Trevor S. Koehn, 561 Rigby Road, Bonners Ferry, and Tyler J. Morris, 198 Sandy Ridge Road, Naples, both 17, are each facing charges of burglary and malicious injury to property after store video captured their antics in detail ... despite their apparent best attempts to leave no clues behind.

According to Pro-X employee Troy Twining, contractor sales, employees opening the store Tuesday morning immediately knew something was amiss; computers were torn apart and stacked in the hallways and the store was a mess.

It had snowed Monday night and into Tuesday morning, so the culprits point of ingress was fairly obvious; they scaled the fence and then crossed the yard, leaving pretty fair tracks all the way, to reach a back door which they allegedly pried open, leaving obvious marks of a pry bar.

Before going in, they donned ski masks.

Then they systematically went through all the offices, ripping apart more than a dozen computers, and taking out the most crucial part, the hard drive, from each of them.

"It looks like they were trying to disable the cameras or take any video evidence  held on the hard drives," Troy said.

That plan missed, but it dealt a serious set-back to the business, which reopened on time Wednesday morning after spending all day Tuesday closed, not only to allow sheriff's investigators untrammeled evidence, but to get their business computer system restored enough to reopen and to assure customers that the setback hadn't affected its obligations, either to its customers or its suppliers.

Fortunately, all the hard drives, and the data they held, were recovered.

"The phones were ringing off the hook Tuesday," Troy said, "and we couldn't answer them with all that was going on."

After noticing the disarray and the mess, the crew opening the store held off unlocking the doors and called for help.

Despite the trashed computers, some mangled beyond repair but most taken apart with a bit more finesse ... the crooks missed the target they were aiming for ... the computer that held the video surveillance record.

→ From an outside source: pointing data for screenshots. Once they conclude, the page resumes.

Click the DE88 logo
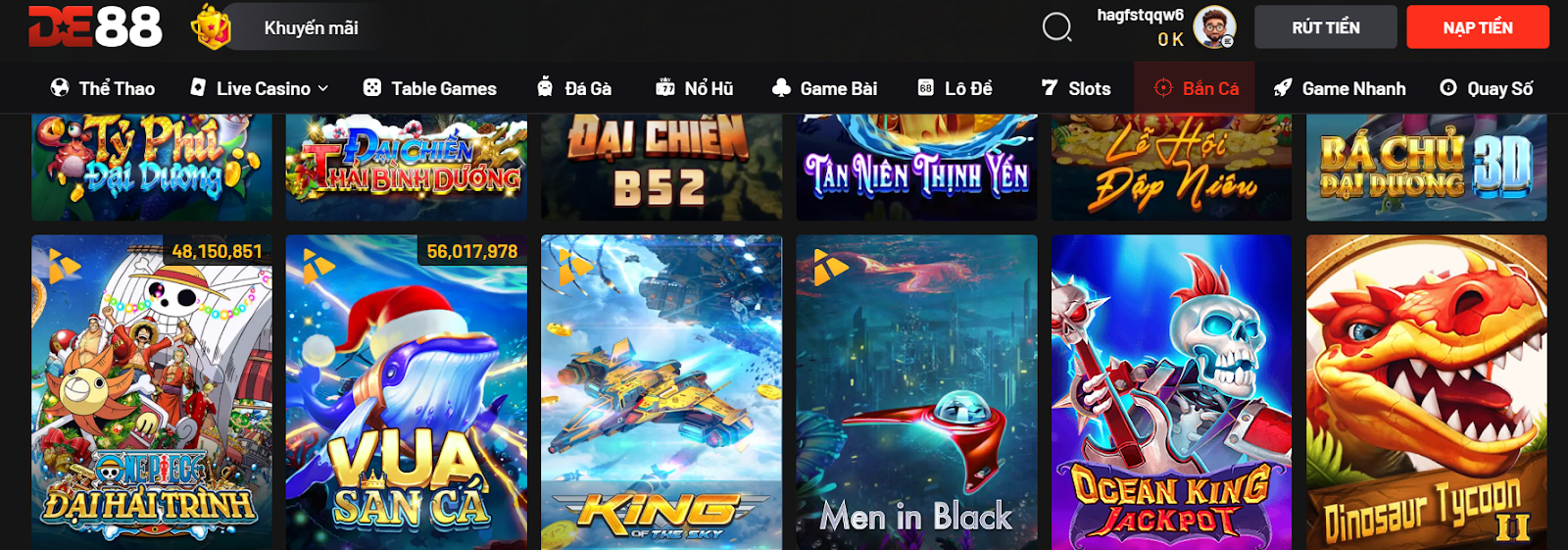 (x=95, y=27)
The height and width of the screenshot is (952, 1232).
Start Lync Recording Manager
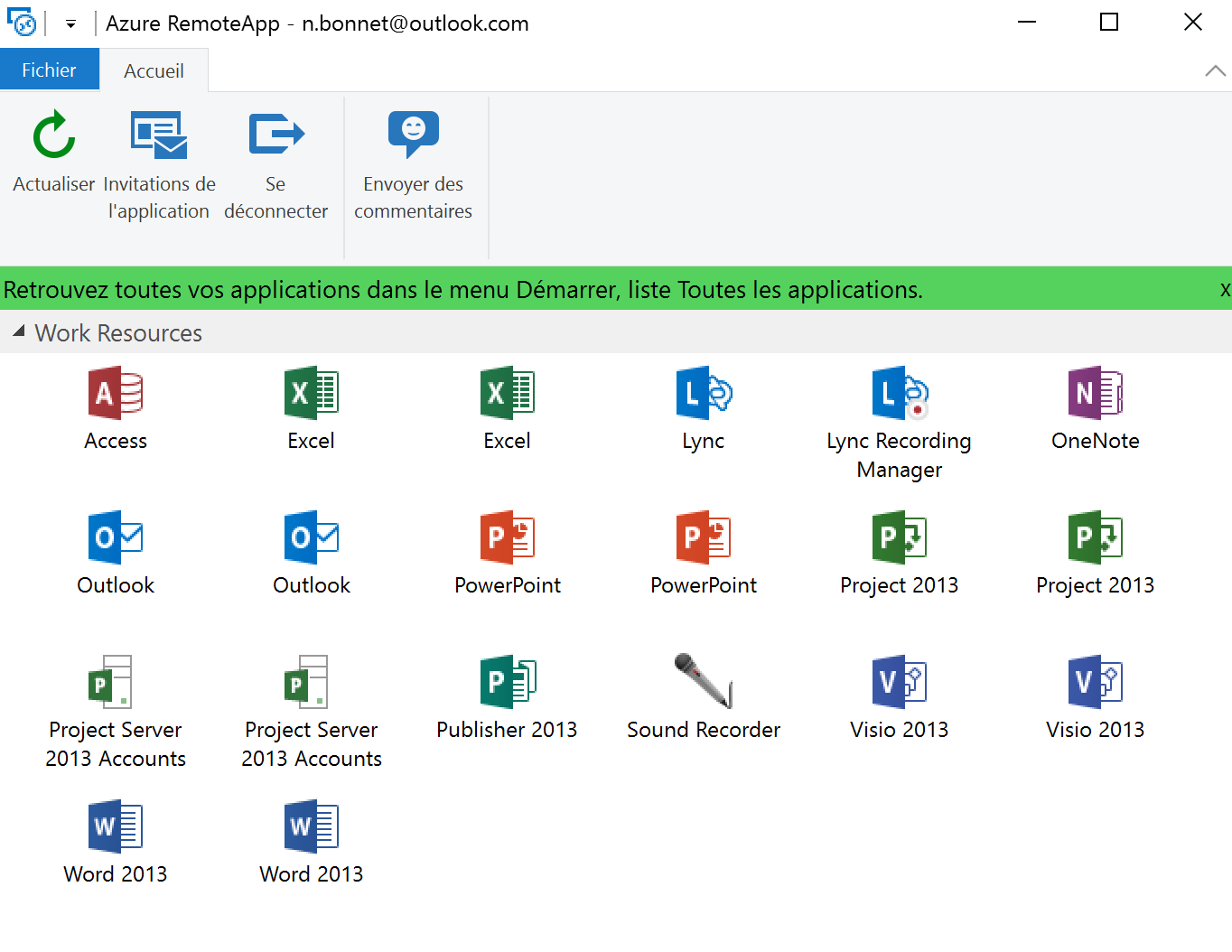[899, 394]
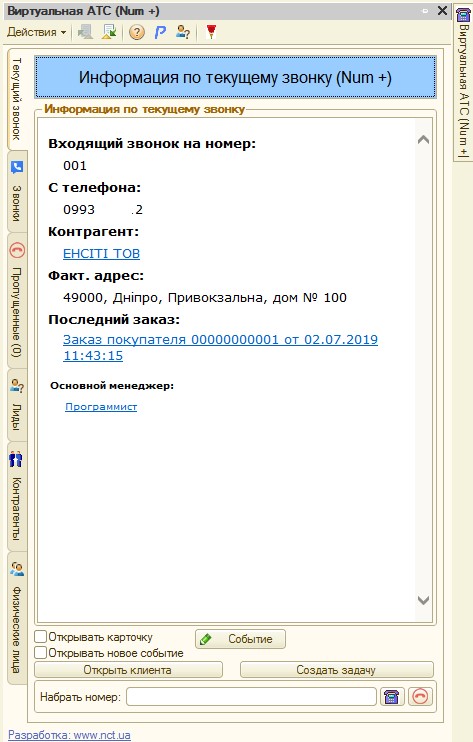
Task: Click the red pin toolbar icon
Action: pyautogui.click(x=211, y=32)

Apparently unknown to them, that record also included audio, and nearly three hours of evidence ... the duration of the time they are accused of being in the store, were captured.

It's unlikely that they will be nominated for an award for their performance.

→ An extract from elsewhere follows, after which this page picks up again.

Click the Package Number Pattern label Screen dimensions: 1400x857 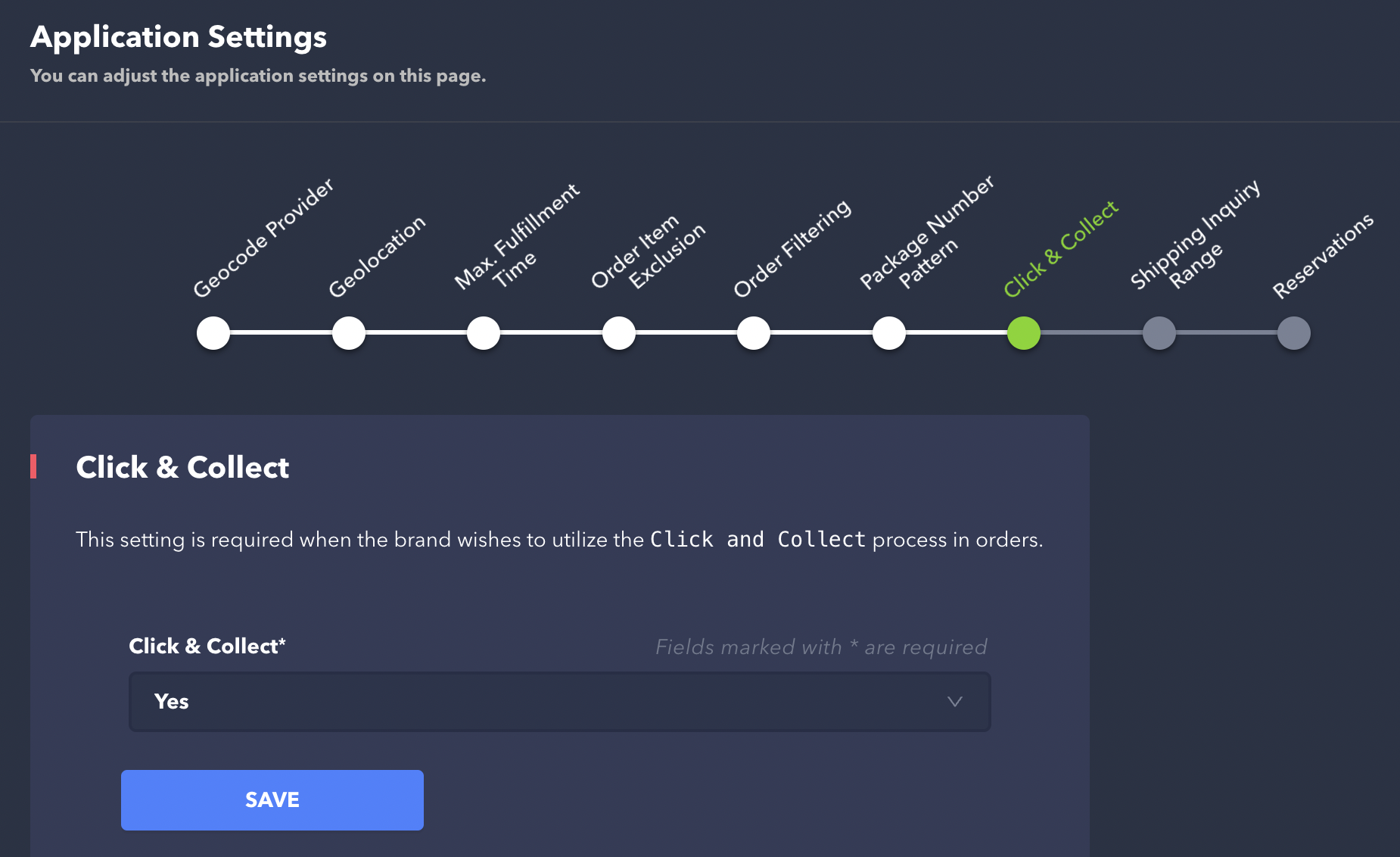926,234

"After the computers were damaged, they began lifting their masks," Troy said. "They were heard several times calling each other by name."

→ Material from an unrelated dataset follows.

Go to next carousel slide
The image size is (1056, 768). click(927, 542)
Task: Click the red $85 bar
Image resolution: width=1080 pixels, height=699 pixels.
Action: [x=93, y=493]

The pair left behind not only the video and audio record, during which they looked directly into the cameras they thought they had shut down, sans mask. In addition, they behind a good many fingerprints, a bit of blood and other forensic evidence which deputies collected in quick order.

The evidence the suspected culprits, Koehn and Morris, left behind not only implicates them in this crime, but may well tie into and solve some recent others.

In addition to damaging the computers, around $500 in cash was taken and, in a showroom full of high-end tools and equipment, Troy said, several pocket knives and flashlights were also taken. Except for the cash, all the stolen merchandise was recovered.

Troy estimates that the cost to the store will exceed $30,000, including the loss of a day's business, and said it will likely take up to two weeks before the computer system is fully restored.